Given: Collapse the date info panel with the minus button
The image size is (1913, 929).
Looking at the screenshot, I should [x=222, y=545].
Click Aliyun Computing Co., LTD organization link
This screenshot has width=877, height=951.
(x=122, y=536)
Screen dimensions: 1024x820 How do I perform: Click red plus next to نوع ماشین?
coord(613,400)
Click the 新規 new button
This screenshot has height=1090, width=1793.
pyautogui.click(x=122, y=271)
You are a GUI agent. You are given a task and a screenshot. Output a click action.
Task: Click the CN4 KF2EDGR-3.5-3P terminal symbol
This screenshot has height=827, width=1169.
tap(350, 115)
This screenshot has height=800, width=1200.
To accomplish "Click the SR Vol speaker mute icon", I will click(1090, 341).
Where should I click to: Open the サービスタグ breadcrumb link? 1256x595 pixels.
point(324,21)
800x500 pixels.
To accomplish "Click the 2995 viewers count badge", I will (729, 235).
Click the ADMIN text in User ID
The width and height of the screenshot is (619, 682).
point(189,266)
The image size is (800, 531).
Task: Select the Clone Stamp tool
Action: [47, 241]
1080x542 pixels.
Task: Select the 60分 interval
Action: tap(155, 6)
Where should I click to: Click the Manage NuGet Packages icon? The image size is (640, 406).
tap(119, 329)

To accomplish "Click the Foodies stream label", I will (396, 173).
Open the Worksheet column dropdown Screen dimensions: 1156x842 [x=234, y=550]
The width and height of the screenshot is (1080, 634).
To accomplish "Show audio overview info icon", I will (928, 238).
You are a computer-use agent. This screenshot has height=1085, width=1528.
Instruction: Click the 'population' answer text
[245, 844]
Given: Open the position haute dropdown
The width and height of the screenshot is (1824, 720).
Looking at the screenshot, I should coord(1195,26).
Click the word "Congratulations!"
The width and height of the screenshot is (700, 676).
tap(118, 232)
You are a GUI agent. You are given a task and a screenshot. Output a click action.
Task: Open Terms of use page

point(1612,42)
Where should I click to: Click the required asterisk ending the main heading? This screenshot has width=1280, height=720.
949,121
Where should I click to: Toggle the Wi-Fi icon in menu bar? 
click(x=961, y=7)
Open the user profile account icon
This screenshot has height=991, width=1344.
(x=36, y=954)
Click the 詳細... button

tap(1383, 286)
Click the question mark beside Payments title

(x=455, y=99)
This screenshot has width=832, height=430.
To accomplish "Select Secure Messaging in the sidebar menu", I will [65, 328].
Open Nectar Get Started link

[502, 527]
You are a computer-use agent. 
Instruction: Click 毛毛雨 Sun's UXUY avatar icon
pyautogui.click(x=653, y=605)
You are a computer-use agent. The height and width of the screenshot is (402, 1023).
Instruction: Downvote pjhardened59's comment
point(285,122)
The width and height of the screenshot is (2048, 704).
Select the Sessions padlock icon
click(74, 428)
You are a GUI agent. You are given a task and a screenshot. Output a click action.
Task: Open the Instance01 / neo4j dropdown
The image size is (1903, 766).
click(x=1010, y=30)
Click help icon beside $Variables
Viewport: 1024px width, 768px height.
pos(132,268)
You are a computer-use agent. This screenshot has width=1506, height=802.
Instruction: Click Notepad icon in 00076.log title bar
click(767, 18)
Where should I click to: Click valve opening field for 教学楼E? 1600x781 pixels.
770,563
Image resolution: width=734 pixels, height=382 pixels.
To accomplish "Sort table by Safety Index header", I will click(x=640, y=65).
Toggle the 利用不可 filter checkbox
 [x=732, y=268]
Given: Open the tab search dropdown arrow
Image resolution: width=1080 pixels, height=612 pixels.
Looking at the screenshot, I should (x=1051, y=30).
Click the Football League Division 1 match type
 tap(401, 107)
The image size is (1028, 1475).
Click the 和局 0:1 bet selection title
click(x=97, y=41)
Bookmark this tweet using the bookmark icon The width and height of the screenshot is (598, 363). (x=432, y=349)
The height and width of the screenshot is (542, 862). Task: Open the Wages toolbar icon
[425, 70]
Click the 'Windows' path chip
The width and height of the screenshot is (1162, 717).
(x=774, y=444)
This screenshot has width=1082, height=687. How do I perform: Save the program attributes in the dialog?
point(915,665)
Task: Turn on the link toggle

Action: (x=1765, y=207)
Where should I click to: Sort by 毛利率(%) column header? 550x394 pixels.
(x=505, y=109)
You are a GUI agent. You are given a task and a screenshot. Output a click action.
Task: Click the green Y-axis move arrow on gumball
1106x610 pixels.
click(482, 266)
★ ★ ★ ★ ★
Problem requirements
From the line containing "Where should I click to: Sort" to the last line of the listing, write everything out exactly. Nothing outside that stretch belongs.

Solution below
Where should I click to: Sort by 毛利率(%) column header? 550x394 pixels.
(x=505, y=109)
You are a GUI agent. You are given a task and a screenshot. Output a click action.
Task: Click the green Y-axis move arrow on gumball
1106x610 pixels.
click(482, 266)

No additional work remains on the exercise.